«Ellas lo saben, yo no me escondo. Ya soy mayor como para esconderme». Isabel, de 44 años, lleva ocho trabajando como prostituta en El Puerto. Llegó de Rumania para ganarse la vida y ayudar a su madre, a la que no ha visto desde entonces, y a su hija, que sí suele visitarla en verano. Trabaja para sí misma, no está bajo el yugo de ningún proxeneta, y asegura que las compañeras que ofrecen sus servicios en Valdelagrana, como ella, tampoco.
Isabel es la más veterana de un grupo que no llega a las diez mujeres, y como tal quiere expresar su opinión sobre la Ordenanza Municipal de Convivencia de El Puerto, en vigor desde el pasado mayo, que prohibe el ejercicio de la actividad sexual en la vía pública. Algo que las perjudica de lleno a ellas, aunque de momento no ha habido ningún caso que haya derivado en multa. Éstas pueden alcanzar los 3.000 euros, también para los clientes. A las inclemencias de trabajar en la calle les suman ahora el temor a ser sancionadas.
«No estoy de acuerdo con esa norma porque todo el mundo tiene derecho a comer aunque sea un trozo de pan. Yo no tengo otra opción, no hay trabajo, no hay nada. Hay chicas sudamericanas que están trabajando como criadas, internas en las casas, por 200 o 300 euros la que más. Con eso no se puede vivir, ni mandar dinero a casa».
De criada a prostituta
Ella misma comenzó así, sirviendo, cuando llegó de Rumania. Pero al poco tiempo la despidieron y no encontró otra salida que la prostitución, por la urgencia de mantenerse en España y enviar dinero a su familia. Dice que sus compañeras están en la misma tesitura.

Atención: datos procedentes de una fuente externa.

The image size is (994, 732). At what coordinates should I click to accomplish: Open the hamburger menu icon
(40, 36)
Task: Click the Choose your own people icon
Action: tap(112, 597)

En sus inicios tenía la trasera de la estación como punto de encuentro con sus clientes. Después de un tiempo lo cambió por Valdelagrana. Solo trabaja de día. Suele llegar sobre las diez de la mañana y se marcha a las ocho de la tarde. «Nunca me ha gustado arriesgarme. Y la noche es más peligrosa. Si ese día no hago nada, pues nada, me vuelvo a casa igual. No me complico la vida y pienso que mañana será mejor». Asegura que no hay problemas con el vecindario, pese a que la asociación vecinal denunció recientemente que había más trasiego de clientes.

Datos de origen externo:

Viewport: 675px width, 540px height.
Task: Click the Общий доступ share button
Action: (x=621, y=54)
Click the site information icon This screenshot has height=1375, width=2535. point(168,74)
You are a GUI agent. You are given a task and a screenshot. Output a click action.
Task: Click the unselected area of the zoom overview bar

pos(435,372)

«Eso no es cierto. No hay más clientes, sino todo lo contrario. Y nosotras estamos en un lugar apartado en el que no molestamos a nadie. Cuando llega un cliente, entramos en el pinar, no pasamos por delante de las casas. De hecho, los vecinos, cuando pasan, no nos dicen nada. Solo hay una vecina que insiste en hacernos fotos cuando estamos con los clientes. Pero con los demás no hay problemas. Y vamos a la gasolinera, compramos y todo bien. La Policía pasa de vez en cuando, para y nos pregunta qué tal estamos y qué tal el trabajo». Pese a que la crisis se ha dejado notar bastante en el bolsillo de los clientes y ahora es aún más complicado ganarse la vida como prostituta, Isabel sigue adelante.
150 euros para enviar a casa
Unos días con más, y otros con menos, pero con lo suficiente para pagar el alquiler, alimentarse y enviar parte de lo que gana a los suyos. Lo que se puede permitir, como mucho, son 150 euros al mes, que ayudan a mantenerse a su madre, anciana y con achaques de salud, y a su hija, que ha estudiado una carrera universitaria y ahora trabaja en un bar. En Rumania, las cosas no están mucho mejor. «Allí llevamos en crisis toda la vida. Si aquí estamos mal, allá es mucho peor».
Apoyadas por la asociación Pro Derechos Humanos de El Puerto, que les prestan asesoramiento jurídico y sanitario, Isabel y sus compañeras conocieron las intenciones del Ayuntamiento en una reunión en la que les presentaron el borrador de la ordenanza ya elaborado. Señala que apenas tuvieron opción a hacer sugerencias, o todas las que plantearon no fueron tenidas en cuenta. «¿Dónde nos podemos ir a trabajar? Dime tú, ¿dónde?. ¿A San Fernando? En San Fernando solo hay yonkis que pretenden pagarte cinco euros por un servicio? En El Puerto no hay otro lugar donde podamos trabajar en estas condiciones. Nos vienen clientes de Cádiz, Jerez, Sanlúcar, Chiclana y hasta Sevilla».
Sevilla, Madrid o Barcelona no están entre sus planes. «Yo ya no tengo veinte años. No conozco a nadie allí, hay mucha droga. Yo solo quiero trabajar tranquila el tiempo que me quede aquí». Porque, eso sí, tiene claro que cuando cumpla los 50 dejará la calle y regresará de vuelta a su país. «Ya no tendré edad para estar así. Quiero volver a Rumania, y que me mantenga mi hija!», dice entre risas.